#### WHAT NEEDS TO BE DONE:
Set down every line of the data exactly, skipping the pictures.

#### DATA IN THIS EXERCISE:

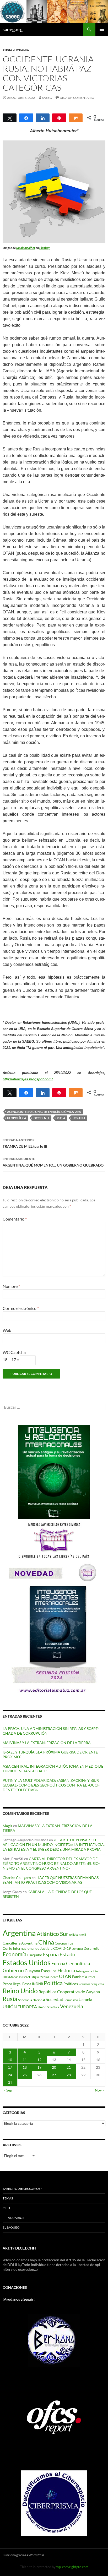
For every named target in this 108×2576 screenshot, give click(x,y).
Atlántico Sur (52, 1934)
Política (53, 1983)
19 (39, 2067)
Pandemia (79, 1977)
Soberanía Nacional (31, 2000)
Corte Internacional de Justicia (27, 1948)
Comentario (15, 1218)
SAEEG (47, 98)
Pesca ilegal (12, 1983)
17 (10, 2067)
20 (54, 2067)
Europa (58, 1963)
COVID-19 (62, 1948)
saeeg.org (13, 29)
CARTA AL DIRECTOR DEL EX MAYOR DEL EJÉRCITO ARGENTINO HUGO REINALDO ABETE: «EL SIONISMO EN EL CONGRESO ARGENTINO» (51, 1863)
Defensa (77, 1949)
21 (69, 2067)
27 (54, 2075)
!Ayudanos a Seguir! (19, 2299)
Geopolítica (16, 1118)
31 (10, 2082)
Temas (8, 2198)
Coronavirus (64, 1943)
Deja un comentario (77, 98)
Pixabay (44, 248)
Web (7, 1330)
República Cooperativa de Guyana (69, 1991)
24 (10, 2075)
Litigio (35, 1977)
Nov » (99, 2090)
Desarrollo (91, 1948)
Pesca (91, 1977)
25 (25, 2075)
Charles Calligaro (17, 1877)
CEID (6, 2208)
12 (39, 2059)
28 (69, 2075)
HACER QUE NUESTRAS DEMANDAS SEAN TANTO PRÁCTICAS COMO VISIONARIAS (51, 1880)
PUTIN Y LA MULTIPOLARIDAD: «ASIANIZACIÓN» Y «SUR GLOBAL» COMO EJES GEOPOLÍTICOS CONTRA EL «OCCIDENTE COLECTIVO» (51, 1785)
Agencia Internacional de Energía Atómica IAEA (44, 1111)
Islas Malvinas (12, 1977)
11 (25, 2059)
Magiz (7, 1825)
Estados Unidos (27, 1962)
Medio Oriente (49, 1977)
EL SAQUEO (11, 2227)
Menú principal (101, 29)
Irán (95, 1971)
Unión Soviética (48, 2007)
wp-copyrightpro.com (72, 2567)
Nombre (11, 1286)
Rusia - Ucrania (16, 50)
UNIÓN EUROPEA (20, 2006)
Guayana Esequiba (41, 1970)
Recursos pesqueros (91, 1984)
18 (25, 2067)
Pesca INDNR (32, 1984)
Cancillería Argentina (20, 1943)
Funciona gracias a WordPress (23, 2555)
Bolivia (73, 1934)
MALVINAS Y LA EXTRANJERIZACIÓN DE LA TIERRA (47, 1742)
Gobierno (13, 1970)
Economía (14, 1954)
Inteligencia (84, 1971)
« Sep (8, 2090)
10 (10, 2059)
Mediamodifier (25, 248)
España (51, 1954)
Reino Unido (20, 1991)
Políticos (70, 1983)
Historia (66, 1970)
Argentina (19, 1932)
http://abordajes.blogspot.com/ (28, 1079)
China (46, 1942)
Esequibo (34, 1955)
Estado (67, 1954)
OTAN (65, 1976)
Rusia (61, 1118)
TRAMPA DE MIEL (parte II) (25, 1143)
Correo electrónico (21, 1308)
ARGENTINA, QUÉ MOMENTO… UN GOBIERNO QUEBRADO (53, 1162)
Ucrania (79, 1118)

#### SOLUTION FOR THIS EXERCISE:
For every named target in this 108×2576 screenshot, give click(x,y).
Atlántico Sur (52, 1934)
Política (53, 1983)
19 (39, 2067)
Pandemia (79, 1977)
Soberanía Nacional (31, 2000)
Corte Internacional de Justicia (27, 1948)
Comentario (15, 1218)
SAEEG (47, 98)
Pesca ilegal (12, 1983)
17 (10, 2067)
20 (54, 2067)
Europa (58, 1963)
COVID-19 (62, 1948)
saeeg.org (13, 29)
CARTA AL DIRECTOR DEL EX MAYOR DEL EJÉRCITO ARGENTINO HUGO REINALDO ABETE: «EL SIONISMO EN EL CONGRESO ARGENTINO» (51, 1863)
Defensa (77, 1949)
21 (69, 2067)
27 (54, 2075)
!Ayudanos a Seguir! (19, 2299)
Geopolítica (16, 1118)
31 (10, 2082)
Temas (8, 2198)
Coronavirus (64, 1943)
Deja un comentario (77, 98)
Pixabay (44, 248)
Web (7, 1330)
República Cooperativa de Guyana (69, 1991)
24 (10, 2075)
Litigio (35, 1977)
Nov » (99, 2090)
Desarrollo (91, 1948)
Pesca (91, 1977)
25 (25, 2075)
Charles Calligaro (17, 1877)
CEID (6, 2208)
12 (39, 2059)
28 (69, 2075)
HACER QUE NUESTRAS DEMANDAS SEAN TANTO PRÁCTICAS COMO VISIONARIAS (51, 1880)
PUTIN Y LA MULTIPOLARIDAD: «ASIANIZACIÓN» Y «SUR GLOBAL» COMO EJES GEOPOLÍTICOS CONTRA EL «OCCIDENTE COLECTIVO» (51, 1785)
Agencia Internacional de Energía Atómica IAEA (44, 1111)
Islas Malvinas (12, 1977)
11 (25, 2059)
Magiz (7, 1825)
Estados Unidos (27, 1962)
Medio Oriente (49, 1977)
EL SAQUEO (11, 2227)
Menú principal (101, 29)
Irán (95, 1971)
Unión Soviética (48, 2007)
wp-copyrightpro.com (72, 2567)
Nombre (11, 1286)
Rusia - Ucrania (16, 50)
UNIÓN EUROPEA (20, 2006)
Guayana Esequiba (41, 1970)
Recursos pesqueros (91, 1984)
18 (25, 2067)
Pesca INDNR (32, 1984)
Cancillería Argentina (20, 1943)
Funciona gracias a WordPress (23, 2555)
Bolivia (73, 1934)
MALVINAS Y LA EXTRANJERIZACIÓN DE LA TIERRA (47, 1742)
Gobierno (13, 1970)
Economía (14, 1954)
Inteligencia (84, 1971)
« Sep (8, 2090)
10 (10, 2059)
Mediamodifier (25, 248)
España (51, 1954)
Reino Unido (20, 1991)
Políticos (70, 1983)
Historia (66, 1970)
Argentina (19, 1932)
http://abordajes.blogspot.com/ (28, 1079)
China (46, 1942)
Esequibo (34, 1955)
Estado (67, 1954)
OTAN (65, 1976)
Rusia (61, 1118)
TRAMPA DE MIEL (parte II) (25, 1143)
Correo electrónico (21, 1308)
ARGENTINA, QUÉ MOMENTO… UN GOBIERNO QUEBRADO (53, 1162)
Ucrania (79, 1118)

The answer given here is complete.